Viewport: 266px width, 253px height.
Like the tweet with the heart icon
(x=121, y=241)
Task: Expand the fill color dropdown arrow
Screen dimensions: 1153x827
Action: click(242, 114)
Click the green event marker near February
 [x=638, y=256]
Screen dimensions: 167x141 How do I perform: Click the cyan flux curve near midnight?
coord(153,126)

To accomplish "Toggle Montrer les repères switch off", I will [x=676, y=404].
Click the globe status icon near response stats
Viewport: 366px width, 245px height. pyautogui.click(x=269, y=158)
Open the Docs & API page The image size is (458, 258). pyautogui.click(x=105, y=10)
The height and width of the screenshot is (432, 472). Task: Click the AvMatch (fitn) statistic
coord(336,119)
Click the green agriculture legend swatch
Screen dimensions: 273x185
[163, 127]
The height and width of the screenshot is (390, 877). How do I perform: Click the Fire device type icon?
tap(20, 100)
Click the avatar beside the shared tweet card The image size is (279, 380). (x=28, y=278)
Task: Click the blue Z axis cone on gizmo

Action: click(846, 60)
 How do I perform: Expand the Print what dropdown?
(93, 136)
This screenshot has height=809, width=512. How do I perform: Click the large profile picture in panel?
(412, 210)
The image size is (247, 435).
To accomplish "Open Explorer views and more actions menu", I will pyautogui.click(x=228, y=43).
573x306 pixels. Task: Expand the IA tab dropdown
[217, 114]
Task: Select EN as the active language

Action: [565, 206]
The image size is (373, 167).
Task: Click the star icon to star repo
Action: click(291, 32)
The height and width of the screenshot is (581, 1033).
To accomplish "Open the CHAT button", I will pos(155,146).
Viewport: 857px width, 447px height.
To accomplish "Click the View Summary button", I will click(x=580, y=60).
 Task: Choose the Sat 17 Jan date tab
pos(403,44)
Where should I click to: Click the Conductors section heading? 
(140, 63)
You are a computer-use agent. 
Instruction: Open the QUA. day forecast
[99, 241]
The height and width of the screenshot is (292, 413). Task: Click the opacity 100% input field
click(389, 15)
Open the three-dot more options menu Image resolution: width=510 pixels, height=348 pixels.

::::::::

Problem to work on: Each line of the data must be retyped exactly.

Answer:
Viewport: 266px width, 253px height.
Like the tweet with the heart icon
(x=121, y=241)
Task: Expand the fill color dropdown arrow
Screen dimensions: 1153x827
Action: click(242, 114)
Click the green event marker near February
 [x=638, y=256]
Screen dimensions: 167x141 How do I perform: Click the cyan flux curve near midnight?
coord(153,126)

To accomplish "Toggle Montrer les repères switch off", I will [x=676, y=404].
Click the globe status icon near response stats
Viewport: 366px width, 245px height. pyautogui.click(x=269, y=158)
Open the Docs & API page The image size is (458, 258). pyautogui.click(x=105, y=10)
The height and width of the screenshot is (432, 472). Task: Click the AvMatch (fitn) statistic
coord(336,119)
Click the green agriculture legend swatch
Screen dimensions: 273x185
[163, 127]
The height and width of the screenshot is (390, 877). How do I perform: Click the Fire device type icon?
tap(20, 100)
Click the avatar beside the shared tweet card The image size is (279, 380). (x=28, y=278)
Task: Click the blue Z axis cone on gizmo

Action: click(846, 60)
 How do I perform: Expand the Print what dropdown?
(93, 136)
This screenshot has height=809, width=512. How do I perform: Click the large profile picture in panel?
(412, 210)
The image size is (247, 435).
To accomplish "Open Explorer views and more actions menu", I will pyautogui.click(x=228, y=43).
573x306 pixels. Task: Expand the IA tab dropdown
[217, 114]
Task: Select EN as the active language

Action: [565, 206]
The image size is (373, 167).
Task: Click the star icon to star repo
Action: click(291, 32)
The height and width of the screenshot is (581, 1033).
To accomplish "Open the CHAT button", I will pos(155,146).
Viewport: 857px width, 447px height.
To accomplish "Click the View Summary button", I will click(x=580, y=60).
 Task: Choose the Sat 17 Jan date tab
pos(403,44)
Where should I click to: Click the Conductors section heading? 
(140, 63)
You are a computer-use agent. 
Instruction: Open the QUA. day forecast
[99, 241]
The height and width of the screenshot is (292, 413). Task: Click the opacity 100% input field
click(389, 15)
Open the three-dot more options menu Image resolution: width=510 pixels, height=348 pixels.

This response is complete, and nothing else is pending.